La vigilancia al hablar es muy grata al Señor. De hecho, Él mismo nos exhorta a la claridad y a que no haya ambigüedad en nuestro hablar: “Que vuestro modo de hablar sea: ‘Sí, sí’; ‘no, no’. Lo que exceda de esto, viene del Maligno” (Mt 5,37). Las palabras que salgan de nuestros labios han de ser como agua cristalina, sin turbidez, que broten de un corazón purificado y alegren a Dios y a los hombres.

También el Apóstol de los Gentiles nos exhorta:

“Que no salga de vuestra boca ninguna palabra mala, sino lo que sea bueno para la necesaria edificación y así contribuya al bien de los que escuchan. Y no entristezcáis al Espíritu Santo de Dios con el que habéis sido sellados para el día de la redención. Que desaparezca de vosotros toda amargura, ira, indignación, griterío o blasfemia y cualquier clase de malicia” (Ef 4,29-31). 

El Apóstol Santiago, por su parte, nos da un importante consejo:

“Que cada uno sea diligente para escuchar, lento para hablar y lento para la ira” (St 1,19).

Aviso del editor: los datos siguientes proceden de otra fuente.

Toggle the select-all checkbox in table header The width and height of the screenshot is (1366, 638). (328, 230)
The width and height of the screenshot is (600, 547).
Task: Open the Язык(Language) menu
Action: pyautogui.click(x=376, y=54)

Entonces, vemos que se nos amonesta a emplear nuestras palabras de forma prudente y cuidadosa, para no ofender el amor ni perdernos en palabrerías inútiles. Pero, por otra parte, la alabanza de Dios puede y debe estar siempre en nuestra boca (Sal 33,1), para que su Nombre sea conocido entre los hombres y nos regocijemos en el Señor. Lo más hermoso que puede salir de nuestros labios son palabras que aclamen el amor de Dios, que ensalcen su Nombre, que den a conocer sus grandes portentos. ¡Nunca lo habremos alabado lo suficiente!

Cuando el corazón esté lleno del amor de Dios, entonces brotarán de nuestra boca ríos de agua viva, que pregonarán su sobreabundante e inconmensurable amor por nosotros, los hombres. Entonces nuestro poema le será agradable y nuestro corazón se alegrará con el Señor en todo momento.